Aside from the foregoing, 2012 was the year that most of the pre-existing challenges in the in the operating environment assumed alarming dimensions. The issue of multiple regulations, for instance, reached a stage in April when two agencies of government openly battled one another over the right to regulate telecommunications base transceiver stations (BTS).

The National Environmental Standards and Regulations Enforcement Agency (NESREA) shut down MTN Nigeria’s base station at EFAB Estate, Mbora District, in Abuja. The agency cited non-compliance with setback requirements.

The regulator of the industry, the Nigerian Communications Commission (NCC) apparently was not consulted by NESREA before taking the action.
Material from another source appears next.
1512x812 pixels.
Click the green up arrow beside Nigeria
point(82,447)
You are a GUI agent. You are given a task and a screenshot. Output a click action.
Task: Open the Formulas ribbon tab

Consequently, NCC officials, with newsmen in tow, stormed the BTS to reopen it a few days later, affirming that it met all requirements set by the regulator for setting up base transceiver stations in Nigeria.

Not to be outdone, NESREA officials with its own entourage of newsmen returned to the site to reseal it, insisting on its right to enforce setback requirements for base stations in the country. While this was going on, thousands of subscribers covered by the base station in Abuja were consigned to a long spell of off and on telecom coverage.

While the matter was later resolved, it was a poignant reminder of the absurd height multiple regulation and rent-seeking behaviour of government agencies had risen to, and the adverse toll it was taking on telecom service delivery.

But that was not all that the past year had in store. Apart from terrorism and natural disaster, many operators witnessed some of the worst wanton damage to their infrastructure by thieves, vandals and saboteurs in 2012.

In April, about 450 base transceiver stations (BTS) belonging to MTN in the Kano, Abuja and Kaduna regions were cut off from the rest of the network following multiple damage to the company’s extensive fibre-optic network. The development threw many subscribers in the region out of coverage for days before the operator could effect necessary repairs.

Again in December, MTN’s fibre-optic network was cut in at least seven different locations namely, between Port Harcourt and Eket, Kano and Zaria, Abuja and Akwanga, Asaba and Owerri, Ahoada and Port Harcourt, Benin and Owo and finally, between Ikeji and Owo. All the cuts happened within five minutes of each other.

All through the year, the company recorded an average of 70 cuts in various locations per month, with some of them reportedly manifesting uncommon coordination.

With this cursory review of the past year, it should be clear why quality of service suffered severely in the year. Rather than speeding up the roll out of additional infrastructure to accommodate the huge demand for service at the market place, some of the existing infrastructure was actually lost, with some of them, yet to be replaced.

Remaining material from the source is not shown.